Both left and right ventricular size and function were normal with no
valve abnormalities. Subcostal pericardiocentesis was performed and
490mL of cloudy purulent fluid was drained with relief of dyspnea. The
culture of pericardial fluid came back positive for MRSA. The patient
was begun on daptomycin and piperacillin/tazobactam. A repeat 2DTTE 2
days post pericardiocentesis showed only a small amount of residual
effusion, but continued presence of the fibrinous material over the RV
wall. Because of this and in an effort to prevent possible progression
to constrictive pericarditis, 2mg of fibrinolytic agent (tissue
plasminogen activator, alteplase) diluted in 10 ml of normal saline was
administered intrapericardially followed by 10ml normal saline flush.
The pericardial drain was clamped for 24 hours. The next day, the
patient drained 450mL of pericardial fluid. A repeat 2DTTE 2 days later
revealed trivial pericardial effusion (Figures 1A, 1B and 2A, 2B, Movies
1A, 1B and 2A, 2B). In the parasternal long axis view, the area of the
RV wall together with fibrin deposition measured by planimetry decreased
from 261.9mm2 to 155.48mm2, a
substantial reduction of 40.6%. In the apical four chamber view, the RV
wall plus fibrin area decreased from 270.82mm2 to
139.4mm2, also a substantial reduction of 48.5%.

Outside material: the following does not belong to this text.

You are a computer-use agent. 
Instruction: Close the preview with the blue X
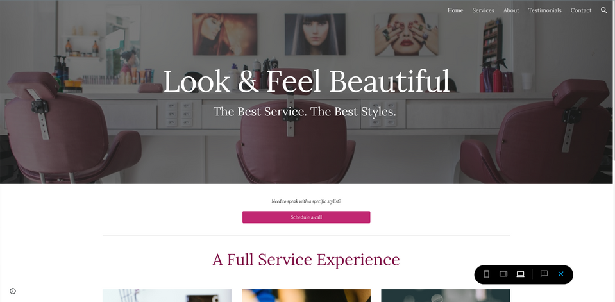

Fibrin deposition on the RV wall could be recognized using 2DTTE by its
uneven irregular contour/localized bulging on the outer pericardial
aspect of the RV wall. However, the inner boundary of fibrin deposit
could not be distinguished from the contiguous RV wall and hence
planimetry included both the fibrin deposit and RV wall. These declines
in RV wall areas in our patient are indicative of marked decrease in the
amount of fibrinous material by dissolution following IFA.
Our patient did not suffer from any side effects following IFA such as
hemorrhage or cardiac tamponade which have been reported
previously.[3, 6, 9] Subsequently, intravenous vancomycin was
substituted for daptomycin, and the patient was transferred to an acute
care rehabilitation for further treatment and care. After 30 days of
inpatient rehabilitation, the patient was discharged in stable condition
with no clinical evidence of pericardial constriction.